Investment Risk. Such Member represents that it, she or he is in a financial position to hold the Units for an indefinite period of time and able to bear the economic risk and withstand a complete loss of its, her or his investment in the Units.
Authorization. The execution, delivery and performance by such Member of this Agreement has been duly authorized by all necessary or appropriate action.
Enforceability. The execution and delivery by such Member of this Agreement will result in legally binding obligations of such Member enforceable against such Member in accordance with the respective terms and provisions hereof and thereof, except as may be limited by bankruptcy, insolvency, reorganization, moratorium and other similar laws of general applicability relating to or affecting creditors’ rights or general equity principles (regardless of whether considered at law or in equity).
Exemption. Such Member understands that the Units are not registered under any Securities Law on the grounds that the Company intends the sale and the issuance of securities hereunder to be exempt from registration under the Securities Act pursuant to Regulation D thereof or other exemptions available thereunder, and that the Company’s reliance on such exemption is predicated on the Members’ representations set forth herein.
Experience. Such Member is experienced in evaluating and investing in companies such as the Company, or is familiar with the risks associated with the business and operations of the Company, and has such knowledge and experience in financial and business matters as to be capable of evaluating the merits and risks of its investment.
Restrictions on Resale. Such Member understands that the Units may not be sold, transferred or otherwise disposed of without registration under applicable Securities Laws or an exemption therefrom, and that in the absence of an effective registration statement covering the Units or an available exemption from registration under the applicable Securities Laws, the Units must be held indefinitely. Such Member understands that any certificates representing the Units may bear a restrictive legend to this effect.
No Legal Actions. No legal action or suit against such Member, or to which such Member is a party, is pending or, to the knowledge of such Member, threatened, which seeks to delay or prevent the consummation of any of the transactions contemplated by this Agreement.
Separate Counsel. Each Member has had the opportunity to seek the advice of counsel and other personal advisors and acknowledges that neither the Company nor any of its Affiliates has provided such Member with any advice regarding the tax, economic or other impacts to such Member of the arrangements contemplated hereby.
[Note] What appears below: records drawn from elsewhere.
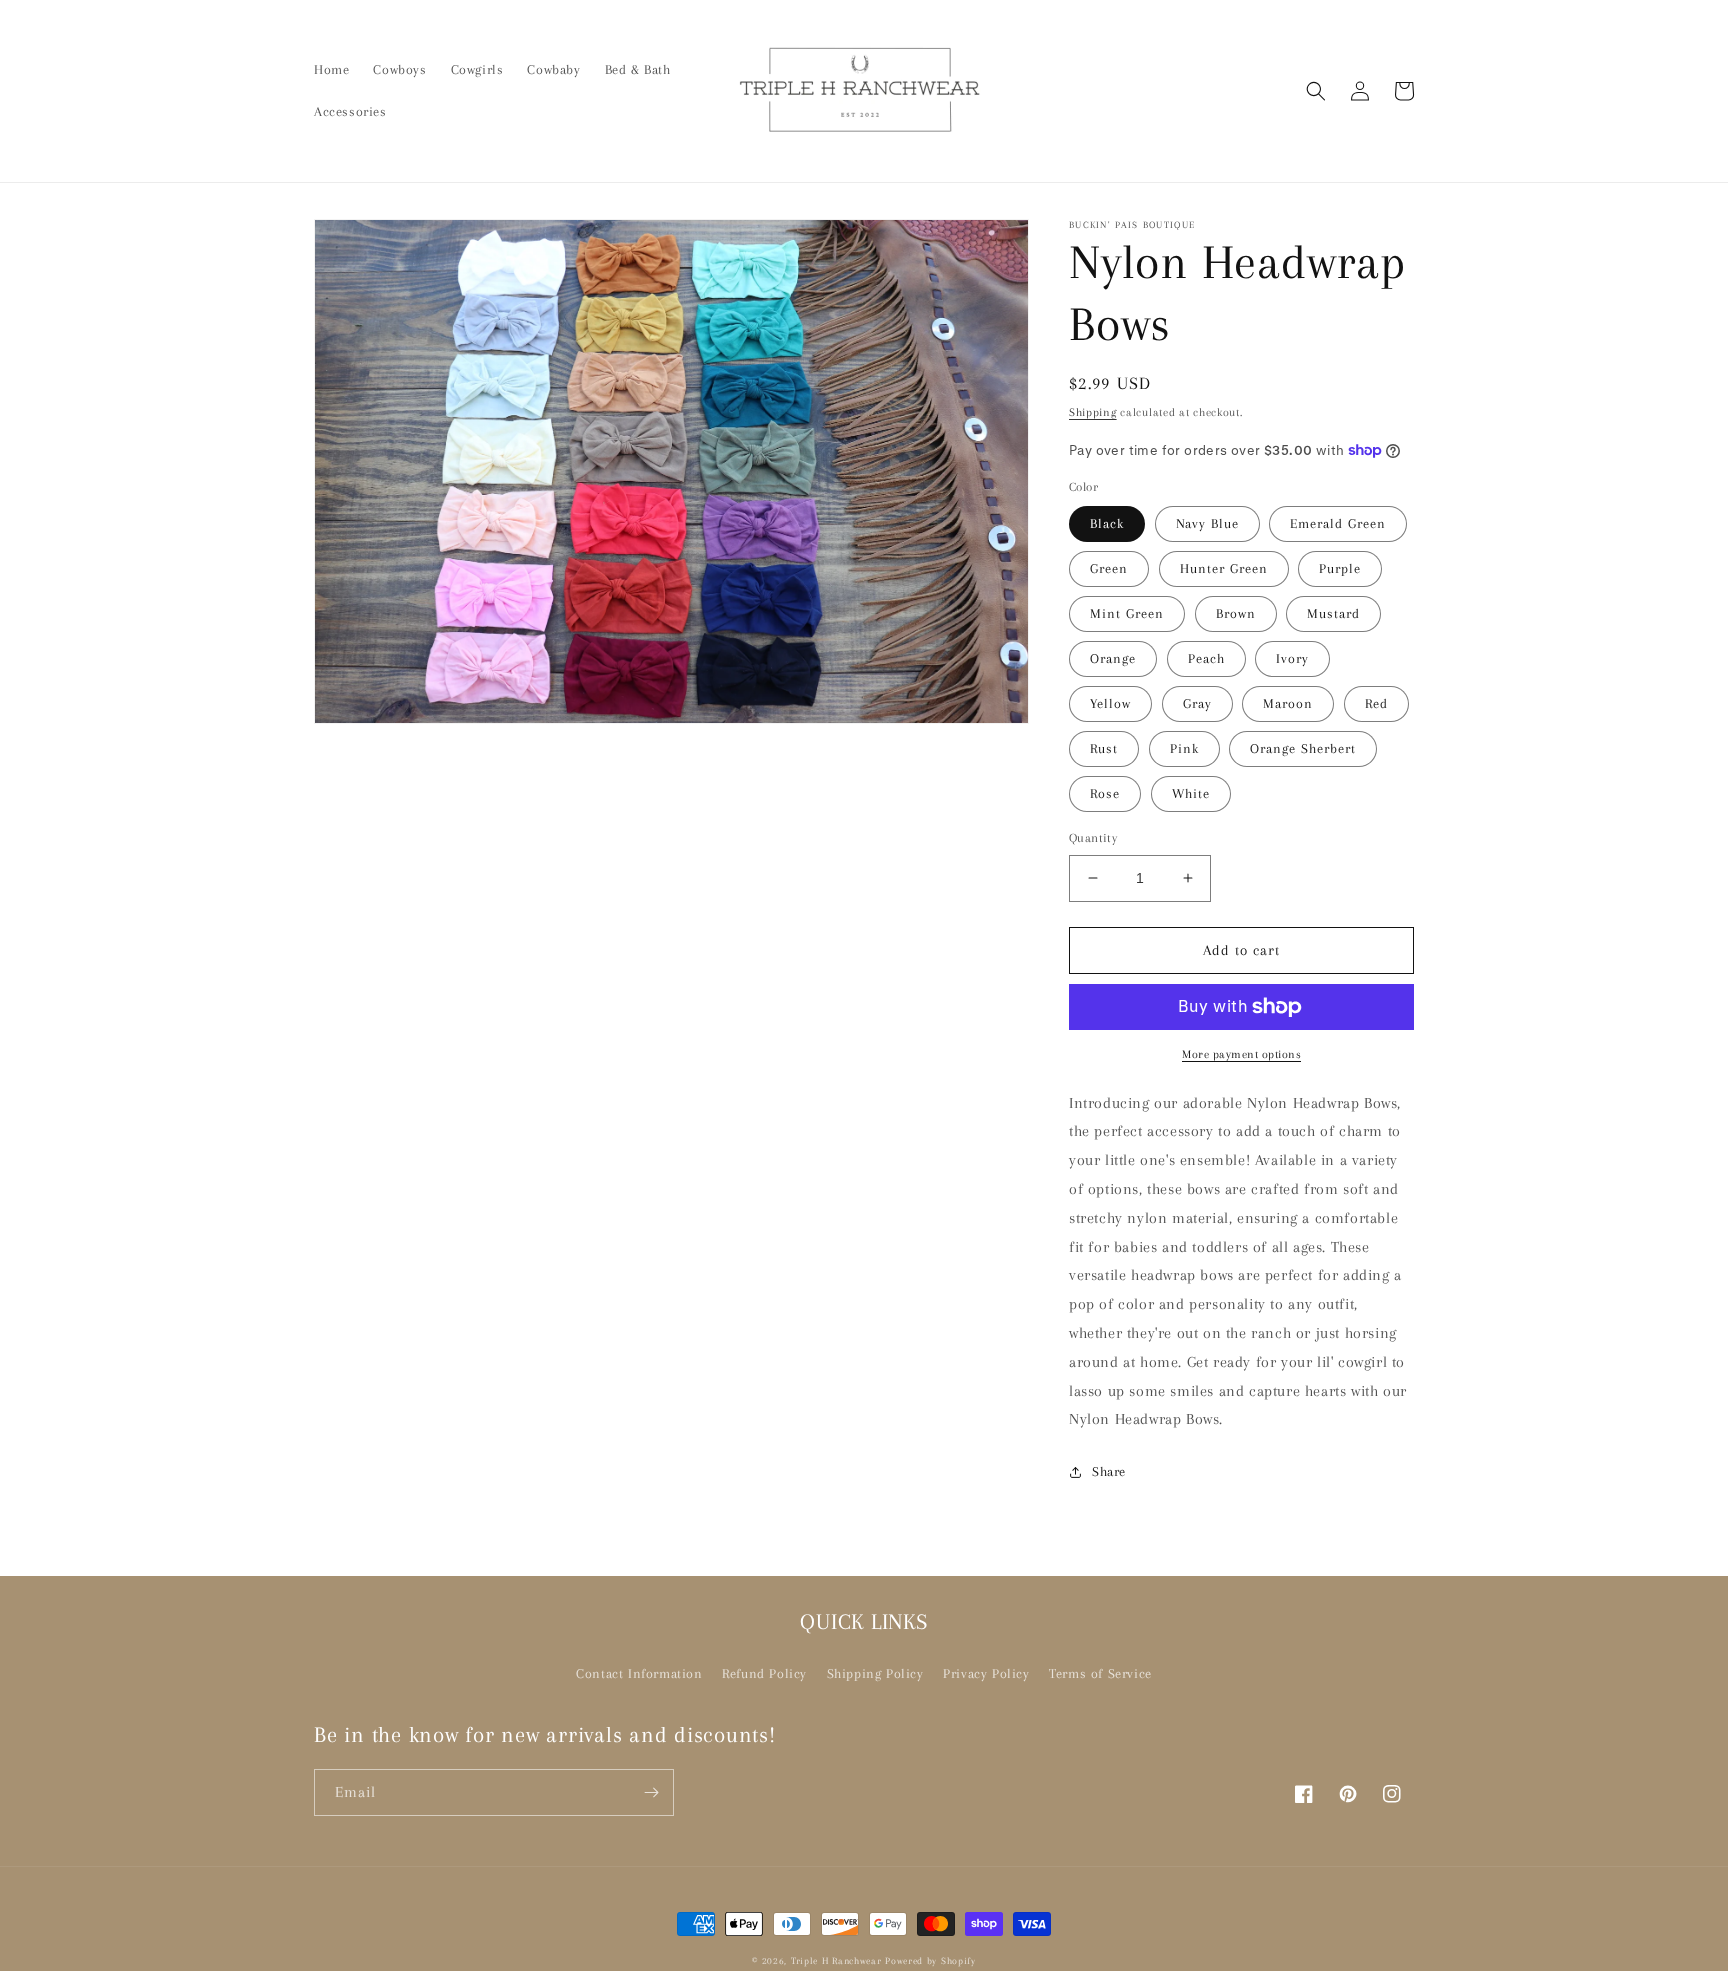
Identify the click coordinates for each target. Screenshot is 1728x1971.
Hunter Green (1224, 568)
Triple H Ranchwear (836, 1960)
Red (1376, 703)
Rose (1105, 793)
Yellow (1110, 703)
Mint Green (1127, 613)
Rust (1104, 748)
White (1191, 793)
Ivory (1292, 658)
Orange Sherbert (1303, 748)
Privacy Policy (986, 1673)
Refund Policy (764, 1673)
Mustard (1333, 613)
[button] (1316, 91)
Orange (1113, 658)
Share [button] (1109, 1471)
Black (1107, 523)
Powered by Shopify (930, 1960)
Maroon (1288, 703)
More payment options (1241, 1054)
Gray (1197, 703)
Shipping (1093, 412)
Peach (1206, 658)
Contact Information (639, 1673)
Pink (1184, 748)
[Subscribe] (651, 1792)
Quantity (1093, 838)
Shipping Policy (875, 1673)
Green (1109, 568)
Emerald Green (1338, 523)
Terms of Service (1100, 1673)
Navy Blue (1207, 523)
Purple (1340, 568)
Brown (1236, 613)
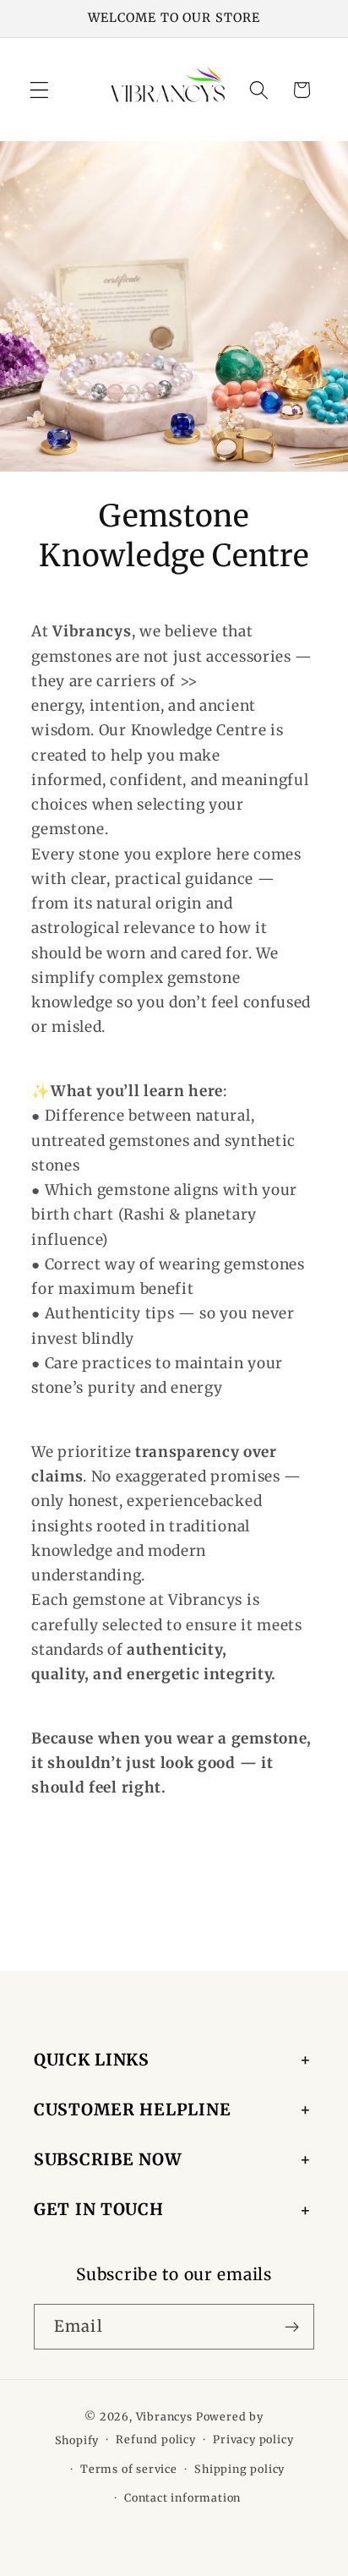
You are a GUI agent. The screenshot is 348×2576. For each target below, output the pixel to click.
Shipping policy (239, 2469)
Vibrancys (164, 2416)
No Conflicts. Such Member is not party to, subject to or bound by any agreement or any judgment, order, writ, prohibition, injunction, decree, award or other requirement of any governmental entity that would prevent the execution or delivery of this Agreement. The execution and delivery by such Member of this Agreement does not, and the performance of this Agreement will not, (A) conflict with, result in a
breach of, constitute (with or without due notice or lapse of time or both) a default under, or require any notice, consent or waiver under, any material contract, instrument or other agreement to which such Member is a party (either with the Company or with another Person) or to which such Member may be bound or subject, (B) violate any fiduciary or confidential relationship or (C) conflict with or violate the provisions of any Applicable Laws or any order of any governmental entity.